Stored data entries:
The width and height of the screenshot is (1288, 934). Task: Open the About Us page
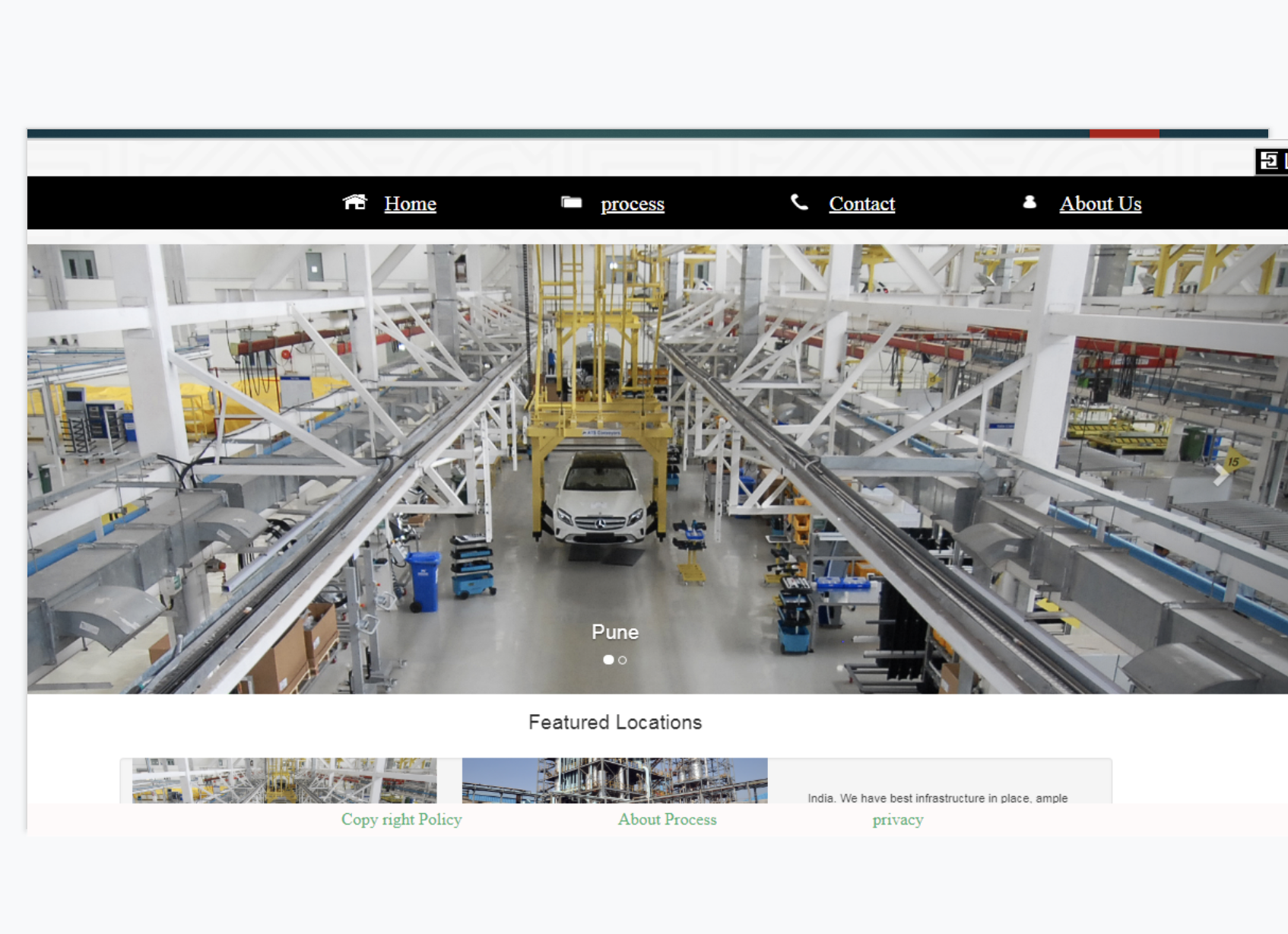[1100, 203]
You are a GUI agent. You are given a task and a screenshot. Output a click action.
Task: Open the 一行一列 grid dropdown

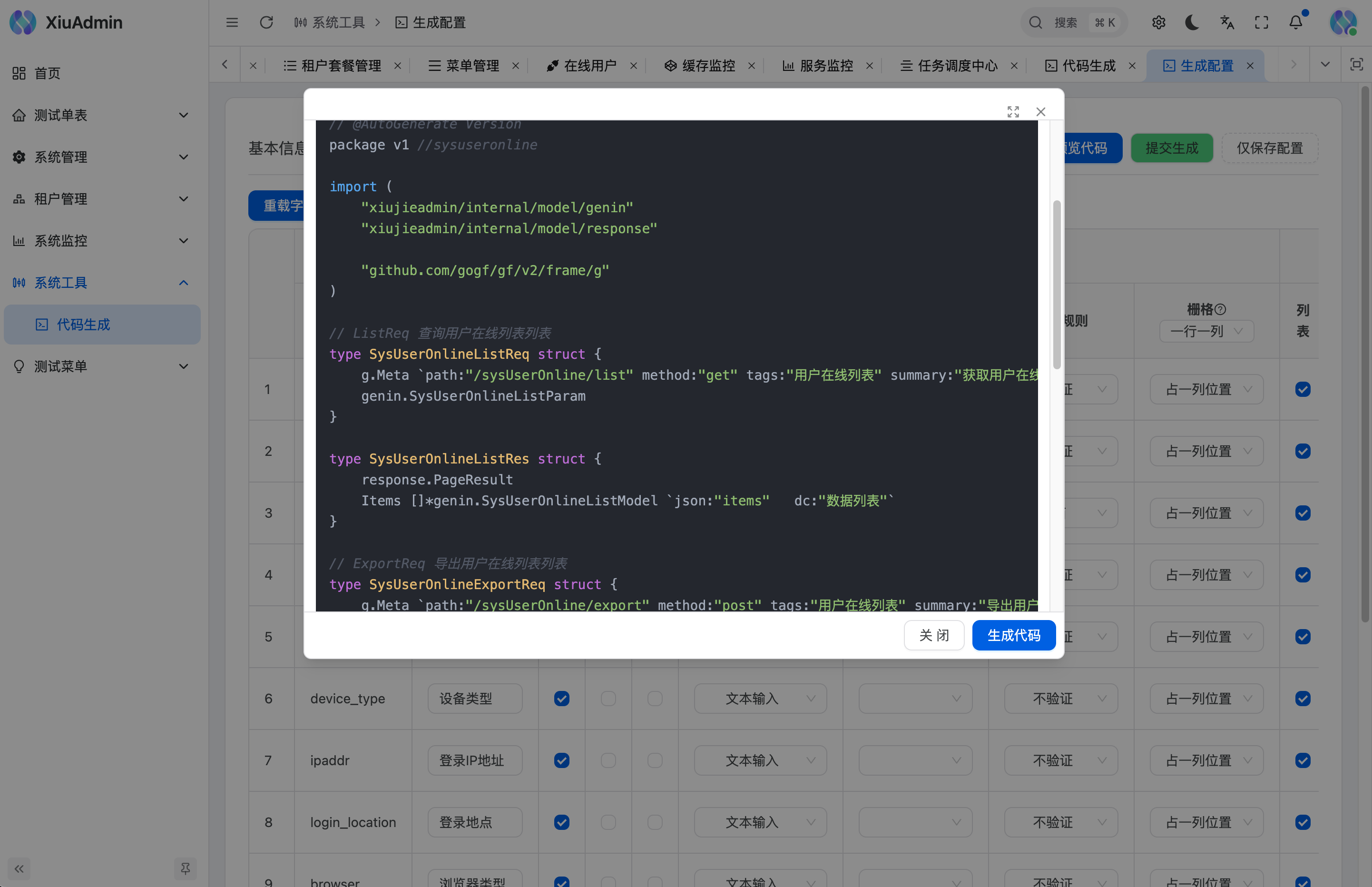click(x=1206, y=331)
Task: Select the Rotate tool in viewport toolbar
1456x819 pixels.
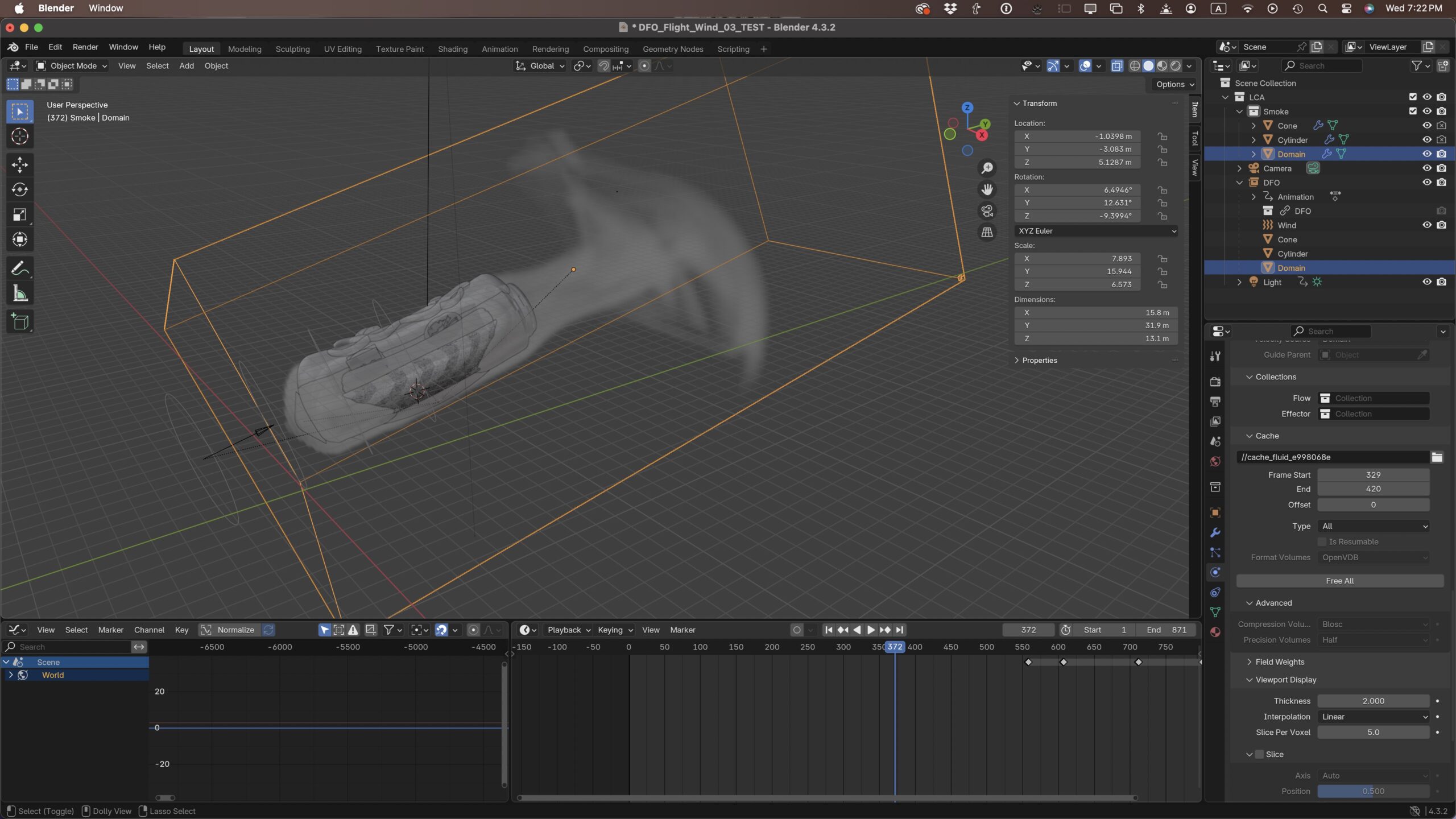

- Task goal: Every line above is to be written out unchanged, with the pictures omitted.

- Answer section:
The width and height of the screenshot is (1288, 934). Task: Open the About Us page
[1100, 203]
You are a GUI agent. You are given a task and a screenshot. Output a click action.
Task: Open the 一行一列 grid dropdown

click(x=1206, y=331)
Task: Select the Rotate tool in viewport toolbar
1456x819 pixels.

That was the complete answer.